What to do
Render every line of text in the rows below as a JSON list of strings, one string per line, with blank lines skipped and the pictures left out.

Material for this exercise
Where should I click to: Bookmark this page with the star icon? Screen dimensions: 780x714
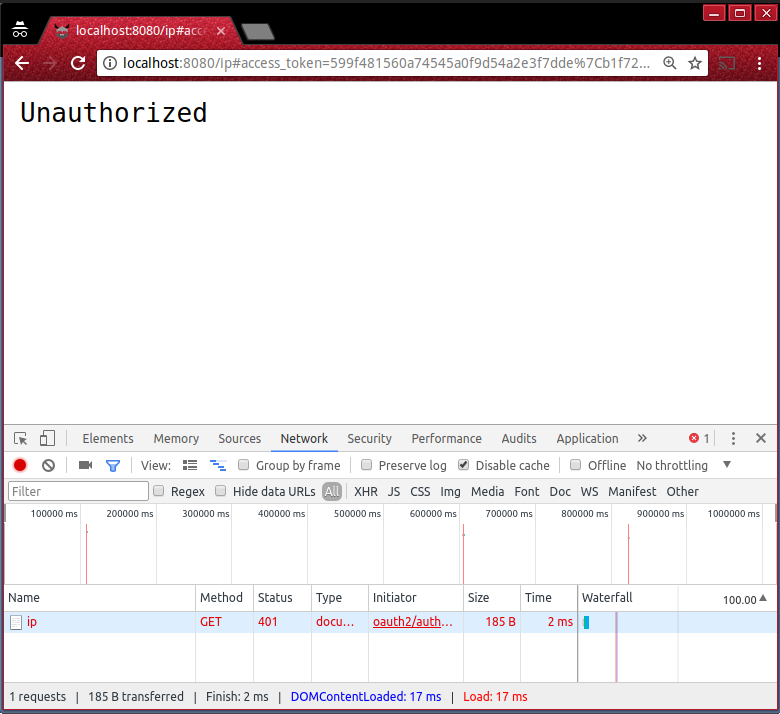[695, 63]
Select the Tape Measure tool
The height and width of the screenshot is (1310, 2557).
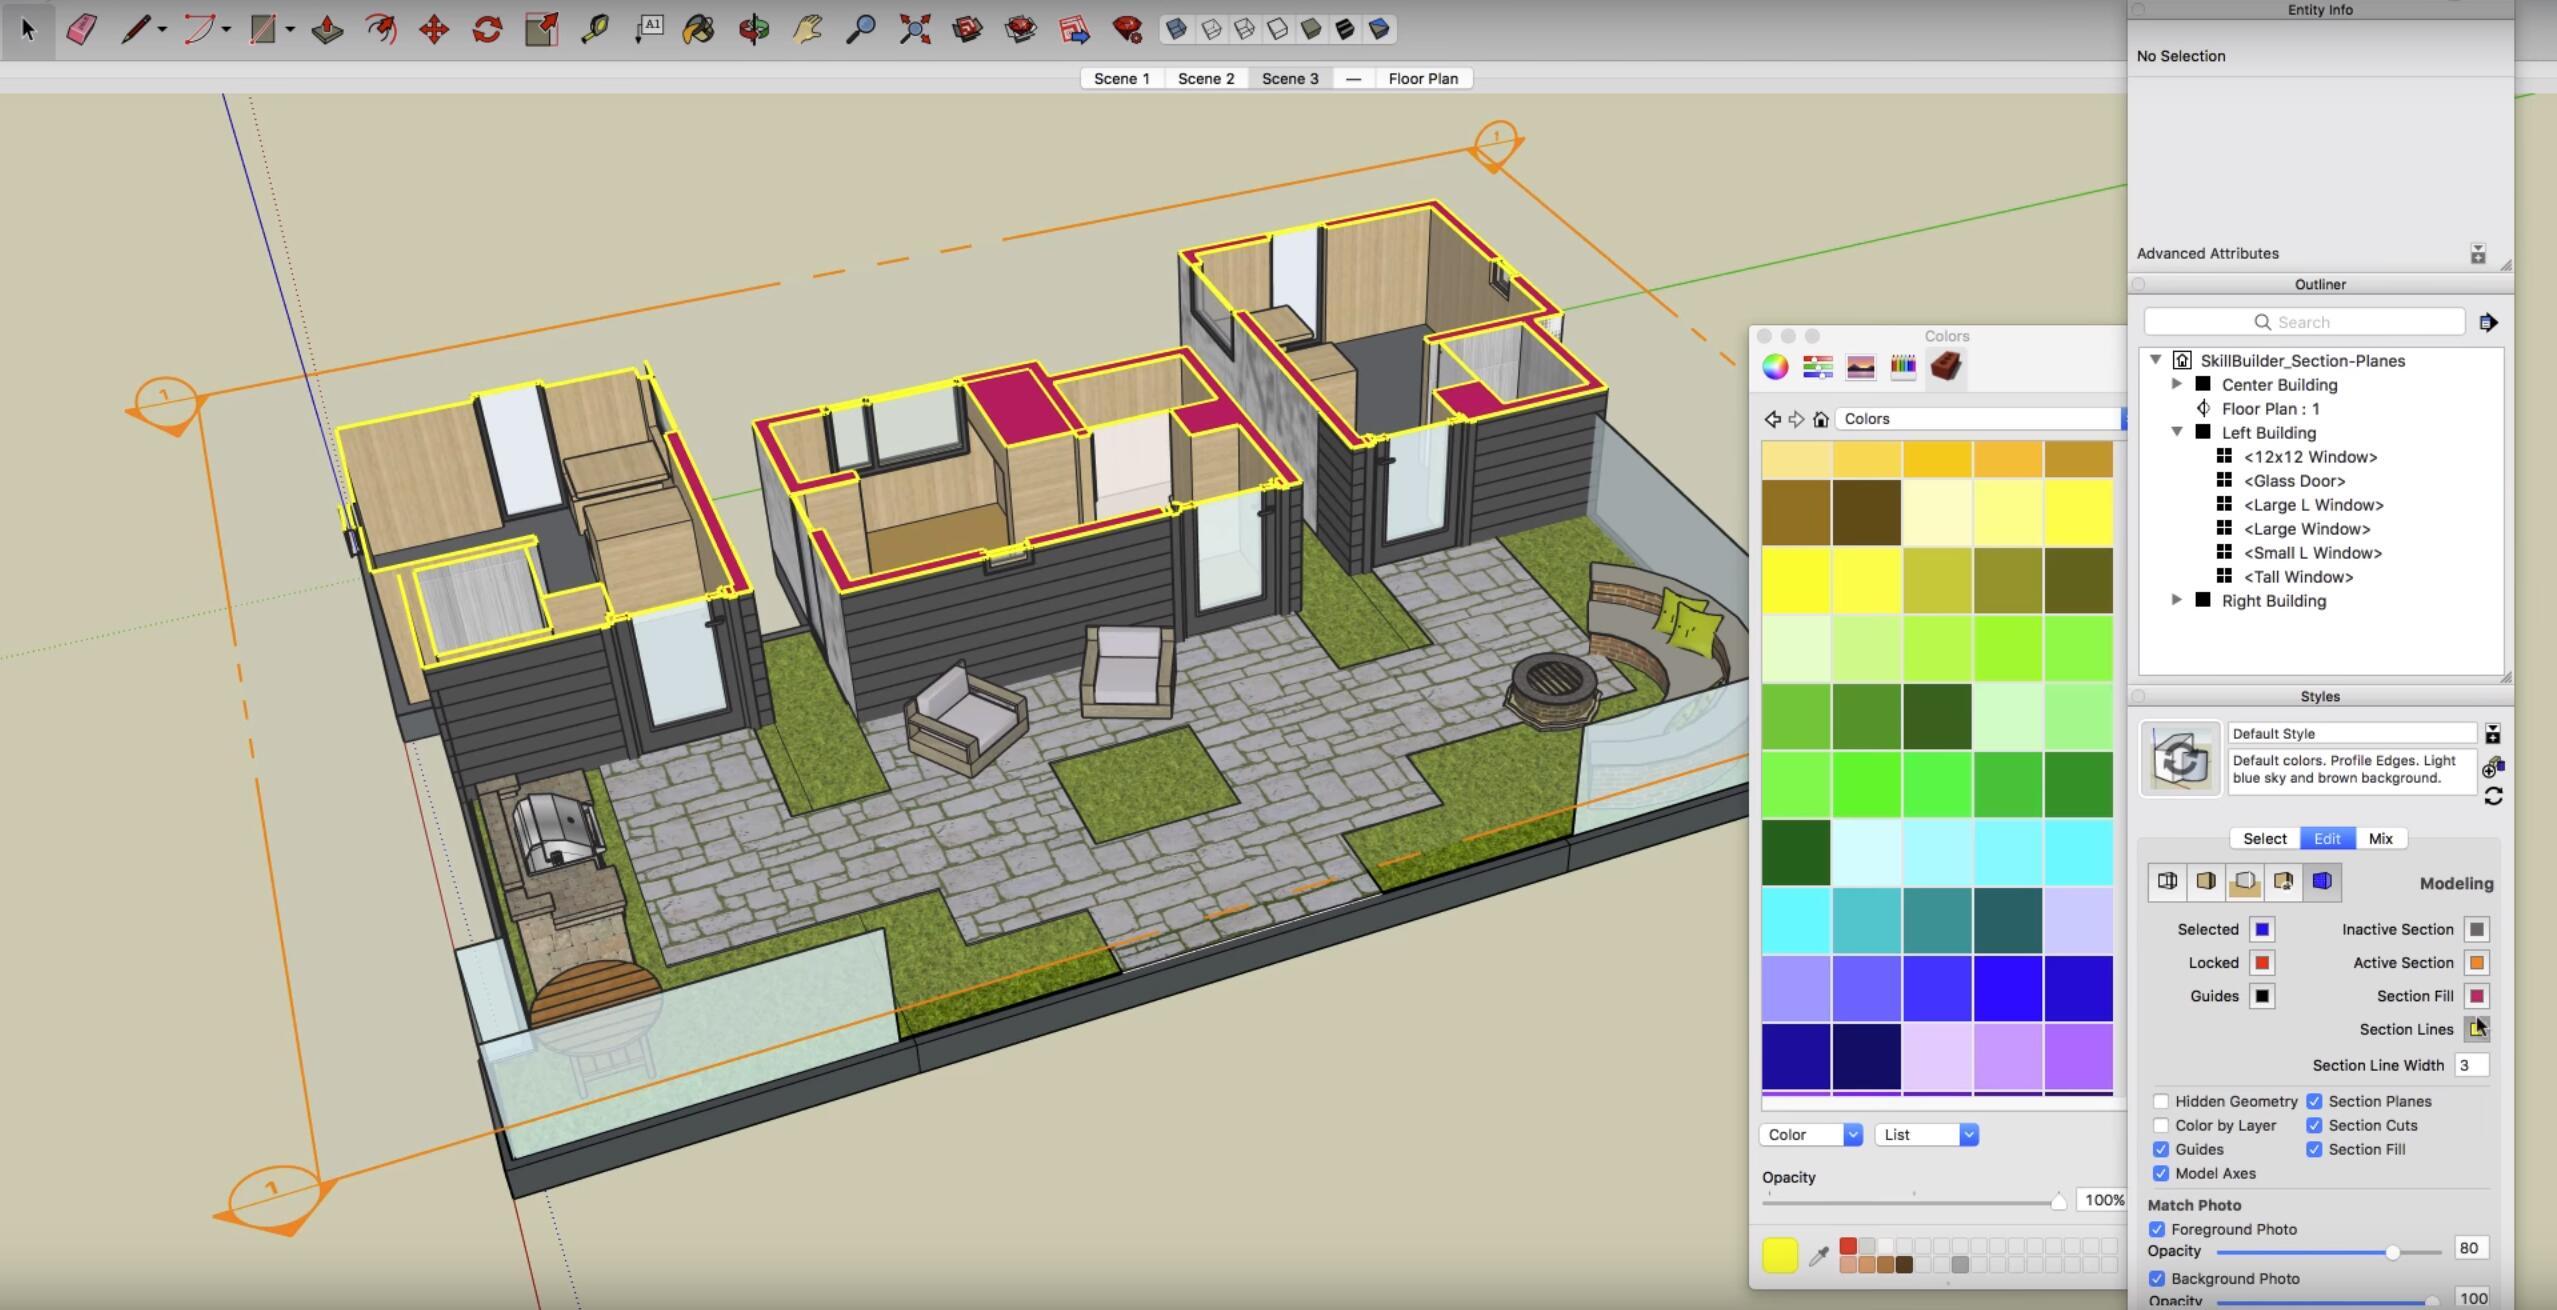[x=594, y=29]
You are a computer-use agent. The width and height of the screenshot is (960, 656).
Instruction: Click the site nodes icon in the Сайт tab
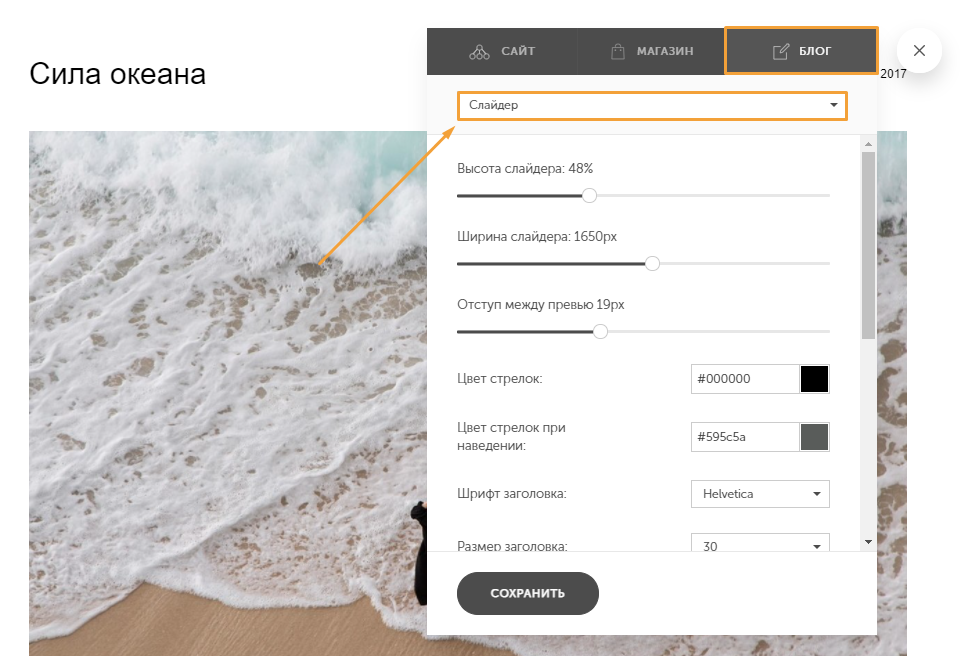tap(480, 52)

Complete output
[
  "Where should I click to: Bookmark this page with the star icon? Screen dimensions: 780x714",
  "[695, 63]",
  "Select the Tape Measure tool",
  "The height and width of the screenshot is (1310, 2557).",
  "[x=594, y=29]",
  "You are a computer-use agent. The width and height of the screenshot is (960, 656).",
  "Instruction: Click the site nodes icon in the Сайт tab",
  "tap(480, 52)"
]